Le 7 avril 1915, la ville de Van se soulève et instaure un gouvernement arménien provisoire. En réaction, les dirigeants jeunes turcs décident de déporter l'ensemble de la population arménienne en Mésopotamie.

Le génocide commence le 24 avril 1915 avec l'arrestation et l'assassinat de 650 notables arméniens à Constantinople.

Le 27 mai 1915, les autorités ordonnent la déportation vers la Syrie ottomane de la population arménienne d'Anatolie centrale et orientale - les hommes valides étant en général abattus à la sortie des villages, tandis que les femmes, les enfants et les personnes âgées sont déportés à plusieurs centaines de kilomètres de leur région d'origine vers les déserts de Syrie et d'Iraq.

En août 1915, les Arméniens de Cilicie et d'Anatolie occidentale sont à leur tour déportés.

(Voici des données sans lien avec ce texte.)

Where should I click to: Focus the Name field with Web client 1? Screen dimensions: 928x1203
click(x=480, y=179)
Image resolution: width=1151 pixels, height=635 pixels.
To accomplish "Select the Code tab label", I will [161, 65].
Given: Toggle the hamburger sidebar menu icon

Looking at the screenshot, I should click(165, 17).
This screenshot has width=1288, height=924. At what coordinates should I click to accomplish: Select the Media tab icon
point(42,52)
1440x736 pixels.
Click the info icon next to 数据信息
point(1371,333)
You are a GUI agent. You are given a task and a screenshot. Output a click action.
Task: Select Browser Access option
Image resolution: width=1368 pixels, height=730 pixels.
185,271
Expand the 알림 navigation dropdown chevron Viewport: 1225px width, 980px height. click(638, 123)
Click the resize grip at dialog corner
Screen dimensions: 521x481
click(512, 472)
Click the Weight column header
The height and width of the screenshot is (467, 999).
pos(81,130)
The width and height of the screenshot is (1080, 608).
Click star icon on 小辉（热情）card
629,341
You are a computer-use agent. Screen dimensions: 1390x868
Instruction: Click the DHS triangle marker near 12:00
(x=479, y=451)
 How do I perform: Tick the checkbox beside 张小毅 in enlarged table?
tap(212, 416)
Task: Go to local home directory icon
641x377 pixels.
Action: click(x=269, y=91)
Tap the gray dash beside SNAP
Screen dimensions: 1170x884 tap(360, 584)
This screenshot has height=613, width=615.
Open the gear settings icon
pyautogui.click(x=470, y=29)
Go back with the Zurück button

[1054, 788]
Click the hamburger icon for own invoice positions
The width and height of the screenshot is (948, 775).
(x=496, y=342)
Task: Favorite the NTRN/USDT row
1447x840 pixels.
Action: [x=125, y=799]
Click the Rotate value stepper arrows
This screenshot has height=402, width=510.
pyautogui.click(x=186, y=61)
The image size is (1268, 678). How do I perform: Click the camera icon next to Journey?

Si le nombre exact des victimes demeure délicat à établir avec certitude (le total des morts oscillerait entre 800 000 et 1 250 000 victimes), il est admis que le génocide de 1915 a conduit à la disparition des deux tiers de la population arménienne de l'Empire ottoman . Outre les Arméniens de Constantinople et de Smyrne, qui paraissent avoir été relativement épargnés, les 600 000 à 800 000 rescapés sont ceux qui ont pu fuir vers le Caucase, l'Iran, les Balkans ou les provinces arabes, ainsi que les femmes et les enfants enlevés ou cachés par des familles turques, kurdes, bédouines, ou encore recueillis par des missionnaires 3 ( * ) .


* 1 Rapport n°429 (2010-2011) de M. Jean-Jacques Hyest, fait au nom de la commission des lois sur la proposition de loi de M. Serge Lagauche et trente de ses collègues du groupe socialiste tendant à réprimer la contestation de l'existence du génocide arménien, avril 2011. http://www.senat.fr/rap/l10-429/l10-429.html

* 2 Voir le compte-rendu des débats de la séance du 4 mai 2011. L'exception d'irrecevabilité avait été adoptée par 196 voix contre 74.

* 3 Sources : article « Arménie » de l'Encyclopédie Universalis. « Génocide arménien : ce que l'on sait vraiment », Julien Gautier, in L'Histoire, n°315, décembre 2006. « L'Arménie », Claire Mouradian, « Que sais-je ? », 2009.